On Monday night, the public got a firsthand look at Mayor Levar Stoney's proposal for an increased meal's tax, but it's a plan that several restaurant owners and managers say falls squarely on their backs.

"It's tough. We're the ones singled out once again to carry the load," argued Jake Crocker with the Richmond Restaurant Alliance.

Jake Crocker

In January, Mayor Stoney rolled out a proposal to raise the city's meal tax from 6 percent to 7.5 percent

A 25 percent increase for city restaurants, who already face the highest meals tax in the region.

The administration argued Monday that the higher meals tax would generate $9.1 million in new revenue and allow the city to borrow $150 million to fund school facilities improvements over the next five years.

Without the tax, the city has approximately $66 million of debt capacity through 2023.

The administration says the new tax will serve as a reliable, sustainable and locally driven revenue source that will impact the least amount of city residents.

But restaurant owners and managers are skeptical and fearful.

"The meals tax has been used before to raise funds that have not gone to the project for which they were intended. The 2003 hike was one such example," said Shannon Conway, director of operations at the Rueger Restaurant Group.

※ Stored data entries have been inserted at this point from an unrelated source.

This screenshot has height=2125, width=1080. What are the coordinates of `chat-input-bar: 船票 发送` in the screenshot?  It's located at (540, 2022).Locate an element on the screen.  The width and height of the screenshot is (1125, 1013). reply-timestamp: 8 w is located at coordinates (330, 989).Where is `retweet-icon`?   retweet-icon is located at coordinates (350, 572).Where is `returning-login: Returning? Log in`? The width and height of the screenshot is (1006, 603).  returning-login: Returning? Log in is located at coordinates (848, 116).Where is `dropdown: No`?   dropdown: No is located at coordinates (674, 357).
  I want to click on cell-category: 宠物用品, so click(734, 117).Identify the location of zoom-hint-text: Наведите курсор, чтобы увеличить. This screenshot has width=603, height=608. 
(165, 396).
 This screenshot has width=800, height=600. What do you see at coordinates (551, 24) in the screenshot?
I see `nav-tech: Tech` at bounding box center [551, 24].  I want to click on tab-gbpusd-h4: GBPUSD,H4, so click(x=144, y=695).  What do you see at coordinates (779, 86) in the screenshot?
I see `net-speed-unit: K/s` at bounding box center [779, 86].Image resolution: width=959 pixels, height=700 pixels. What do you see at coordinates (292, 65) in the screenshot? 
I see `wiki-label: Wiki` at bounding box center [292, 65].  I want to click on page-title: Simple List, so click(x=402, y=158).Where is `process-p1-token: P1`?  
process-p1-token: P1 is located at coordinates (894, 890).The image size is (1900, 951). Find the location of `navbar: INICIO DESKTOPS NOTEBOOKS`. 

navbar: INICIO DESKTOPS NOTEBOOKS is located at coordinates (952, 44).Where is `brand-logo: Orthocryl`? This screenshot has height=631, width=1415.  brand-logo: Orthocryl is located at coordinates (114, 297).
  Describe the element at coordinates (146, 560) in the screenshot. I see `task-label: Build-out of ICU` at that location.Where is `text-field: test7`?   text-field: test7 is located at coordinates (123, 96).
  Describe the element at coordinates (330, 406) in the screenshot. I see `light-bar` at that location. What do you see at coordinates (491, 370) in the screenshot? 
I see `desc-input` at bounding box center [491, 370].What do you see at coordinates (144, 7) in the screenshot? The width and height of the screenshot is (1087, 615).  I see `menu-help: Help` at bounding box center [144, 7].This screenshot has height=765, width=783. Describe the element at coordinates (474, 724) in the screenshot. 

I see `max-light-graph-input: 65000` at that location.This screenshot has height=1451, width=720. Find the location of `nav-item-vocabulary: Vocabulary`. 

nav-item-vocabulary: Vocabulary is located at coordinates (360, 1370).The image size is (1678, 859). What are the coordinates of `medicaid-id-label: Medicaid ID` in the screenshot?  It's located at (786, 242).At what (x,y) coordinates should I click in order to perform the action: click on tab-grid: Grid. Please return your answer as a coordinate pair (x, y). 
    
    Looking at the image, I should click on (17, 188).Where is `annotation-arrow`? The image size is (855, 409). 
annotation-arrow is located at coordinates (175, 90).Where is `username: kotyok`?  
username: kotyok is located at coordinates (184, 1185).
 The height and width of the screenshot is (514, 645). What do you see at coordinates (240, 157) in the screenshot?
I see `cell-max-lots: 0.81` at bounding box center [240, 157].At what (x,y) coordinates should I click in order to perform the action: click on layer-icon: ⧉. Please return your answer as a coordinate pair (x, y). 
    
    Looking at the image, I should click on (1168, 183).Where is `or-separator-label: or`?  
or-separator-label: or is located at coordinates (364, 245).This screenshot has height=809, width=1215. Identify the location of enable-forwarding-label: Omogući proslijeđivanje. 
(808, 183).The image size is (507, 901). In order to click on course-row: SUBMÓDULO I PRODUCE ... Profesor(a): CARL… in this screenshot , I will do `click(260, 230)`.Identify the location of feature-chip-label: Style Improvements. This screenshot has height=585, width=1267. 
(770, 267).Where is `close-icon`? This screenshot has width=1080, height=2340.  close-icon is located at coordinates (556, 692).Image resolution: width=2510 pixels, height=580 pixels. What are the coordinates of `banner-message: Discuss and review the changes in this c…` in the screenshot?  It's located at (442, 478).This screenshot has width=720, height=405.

"The Richmond restaurants, independently owned restaurants, are already contributing exclusively $33 million dollars in additional taxes that are not levied on any other industry," said Crocker.

But several proponents Monday night argued that Richmond schools are in dire need.

"There's leaking sealant, no heat, mouse droppings, no doors on restroom stalls, rolls of lights out, mold on the walls and ceilings are just a few of the problems that children should not have to deal with when they enter a school building," said Mary Gresham, a Richmond parent and RPS teacher.

New school superintendent Jason Kamras, who plans to send his own two sons to Richmond Public Schools in the fall, says if the school system is to carry out a $224 million plan to renovate and build new schools, sacrifices must be made.

"There are too many buildings that don't say to the kids in those buildings that the adults of this city truly love them because if they did, we wouldn't be sending them to schools that look the way they do," said Kamras.